Fascinating story - and as a friend said, the makings of a movie here...!
Forgotten photos recall Havana friendship
The exhibit 'Hemingway and Evans, Three Weeks in Cuba 1933,' opening today in Key West (jan 04), recalls the brief friendship between the famous writer and soon-to-be famous photographer Walker Evans.
KEY WEST - In late spring in Havana in 1933, on the eve of Gerardo Machado regime's collapse, a shy young American photographer struck up a friendship with a slightly older, larger-than-life, egotistic American writer.
The photographer was shooting pictures for a politically charged book called The Crimes of Cuba. The writer was penning short stories, carousing and fishing. Fearful, it is believed, that the footmen of the crumbling dictatorship would confiscate his work, the photographer, Walker Evans, handed the writer, Ernest Hemingway, dozens of his prints for safekeeping.
As it turned out, even though Evans recalled being stopped and searched by soldiers, and ''once stoned by toughs,'' he left Cuba with 400 negatives intact. The film wound up at the Metropolitan Museum of Art in New York, and some prints ended up in the 2001 picture book, Walker Evans: Cuba. But until recently, the relationship between Hemingway and Evans had never been proven. Nor had the photographer who shot the four dozen prints found in Hemingway's memorabilia been identified.
''They had mutual friends, similar pasts, similar paths, and were in the same place at the same time,'' said Claudia Pennington, executive director of Key West's Custom House museum. "But the fact that he and Hemingway were friends was never documented.''
The Evans prints sat in the back of Sloppy Joe's from 1939 until Hemingway's suicide in 1961, ... After Hemingway's death, his fourth wife, Mary, sorted through the mounds of carelessly piled keepsakes. She kept some of it, threw other bits away, donated some to the Monroe County Public Library, some to the Key West Art & Historical Society, some to the JFK Library in Boston, and another pile to Hemingway's old friends, Toby and Betty Bruce.

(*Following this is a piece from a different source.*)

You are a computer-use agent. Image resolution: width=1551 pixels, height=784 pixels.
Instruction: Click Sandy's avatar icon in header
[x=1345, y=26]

Two years ago, the Bruces' son, Benjamin, told Pennington that 46 unidentified photographs in the family's collection mirrored the prints in the Walkers Evans: Cuba book. Experts soon determined that Bruce's photographs were taken by Evans.
More pieces fell into place: a jotting from Hemingway's 1933 Havana journal was found which read, ''Dinner with Walker Evans.'' In a worm-eaten note to Hemingway, written on letterhead from a Havana hotel, Evans wrote that he had pictures, and asked to borrow money: Hemingway lent him $25. And in a 1950s letter to a publisher friend, Hemingway said of Evans, "I remember clearest what a nice kid he was.''
etc - more at http://www.cubanet.org/CNews/y04/jan04/15e9.htm
(you may have to hunt it down from their archives)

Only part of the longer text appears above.